Removal of questionable mass cases

It has been noted by other researchers that not all DDSM ROI annotations are accurate⁹, and we found that some annotations indicate suspicious lesions that are not seen in the image. Due to this issue, we acquired the assistance of a trained mammographer who reviewed the questionable cases. In this process, we found 339 images in which a mass was not clearly seen. These images were removed from the final data set. Additionally, several cases were removed by TCIA due to personal health information in the images.

Image decompression

DDSM images are distributed as lossless joint photographic experts group (JPEG) files (LJPEG), an obsolete image format. The only library capable of decompressing these images is the Stanford PVRG-JPEG Codec v1.1, which was last updated in 1993. We modified the PVRG-JPEG codec to successfully compile on an OSX 10.10.5 (Yosemite) distribution using Apple GCC clang-602.0.53. The original decompression code outputs data in 8-bit or 16-bit raw binary bitmaps⁶. We wrote python tools to read this raw data and store it as 16-bit gray scale Tag Image File Format (TIFF) files. These files were later converted to Digital Imaging and Communications in Medicine (DICOM) format, which is standard for medical images. This process is entirely lossless and preserved all information from the original DDSM files.

Image processing

The original DDSM files were distributed with a set of bash and C tools for Linux to perform image correction and metadata processing. These tools were very difficult to refactor for use on modern systems. Instead, we re-implemented these tools in Python to be cross-platform and easy to understand for modern users.

All images in the DDSM were derived from several different scanners at different institutions. The DDSM data descriptions provide methods to convert raw pixel data into 64-bit optical density values, which are standardized across all images. Optical density values were then re-mapped to 16-bit gray scale TIFF files and later converted to DICOM format for the data repository.

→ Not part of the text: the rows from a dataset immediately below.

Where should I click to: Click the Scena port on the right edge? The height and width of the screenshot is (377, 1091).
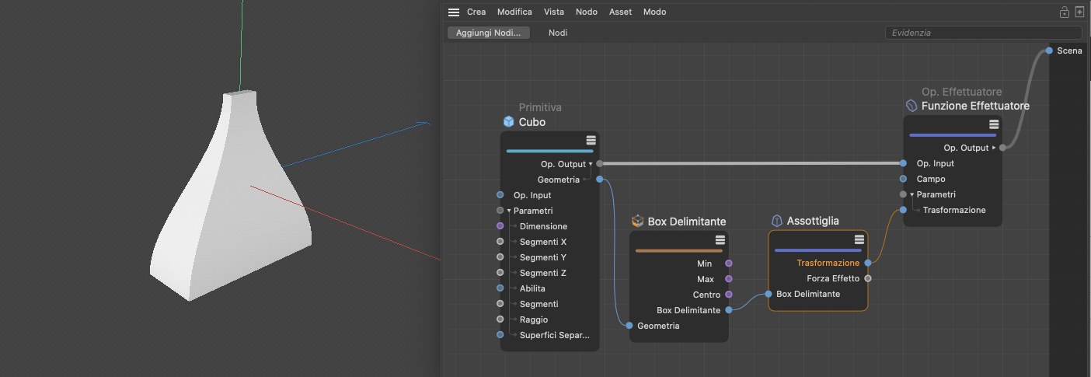(1049, 51)
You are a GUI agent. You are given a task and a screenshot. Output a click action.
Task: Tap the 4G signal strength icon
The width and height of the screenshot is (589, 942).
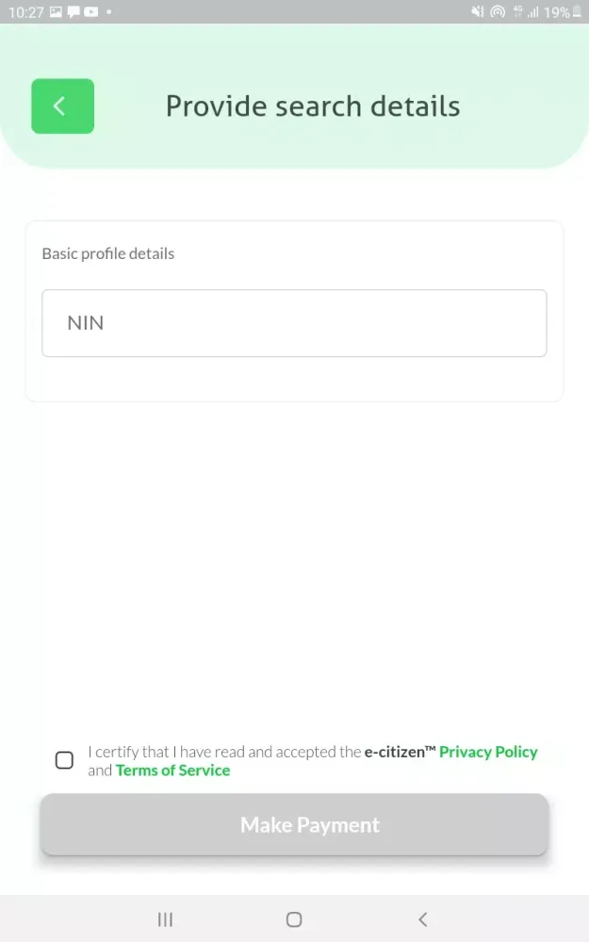(526, 12)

The DDSM automatically clips optical density values to be between 0.05 and 3.0 for noise reduction. We perform this clipping as well, but provide a flag to remove the clipping and retain the original optical density values.

Image cropping

Several CAD tasks require only analyzing abnormalities (the portion of the image in the ROI) without needing the full mammogram image. We provide a set of convenience images, which are focused crops of abnormalities. Abnormalities were cropped by determining the bounding rectangle of the abnormality with respect to its ROI.

Mass segmentation

Mass margin and shape have long been proven substantial indicators for diagnosis in mammography. Because of this, many methods are based on developing mathematical descriptions of the tumor outline. Due to the dependence of these methods on accurate ROI segmentation and the imprecise nature of many of the DDSM-provided annotations, as seen in Fig. 2, we applied a lesion segmentation algorithm (described below) that is initialized by the general original DDSM contours but is able to supply much more accurate ROIs. Figure 2 contains example ROIs from the DDSM, our mammographer, and the automated segmentation algorithm. As shown, the DDSM outlines provide only a general location and not a precise mass boundary. The segmentation algorithm was designed to provide exact delineation of the mass from the surrounding tissue. This segmentation was done only for masses and not calcifications.

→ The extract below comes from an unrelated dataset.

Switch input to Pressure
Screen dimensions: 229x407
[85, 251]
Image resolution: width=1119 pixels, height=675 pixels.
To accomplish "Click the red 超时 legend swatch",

**Figure 2: Example ROI outlines from each of the four BI-RADS density categories.**

Lesion segmentation was accomplished by applying a modification to the local level set framework as presented in Chan and Vese^10–12. Level set models follow a non-parametric deformable model, thus can handle topological changes during evolution. Chan-Vese model is a region-based method that estimates spatial statistics of image regions and finds a minimal energy where the model best fits the image, resulting in convergence of the contour towards the desired object. Our modification of the local framework includes automated evaluation of the local region surrounding each contour point. For low contrast lesions, small local region is determined, and excessive curve evolution is thus prevented. On the other hand, for noisy or heterogeneous lesions, a relatively large local region is assigned to the contour point to prevent convergence of the level set contour into local minima. Local frameworks require an initialization of the contour, and thus in our case the original DDSM annotation was used as the level set segmentation initialization.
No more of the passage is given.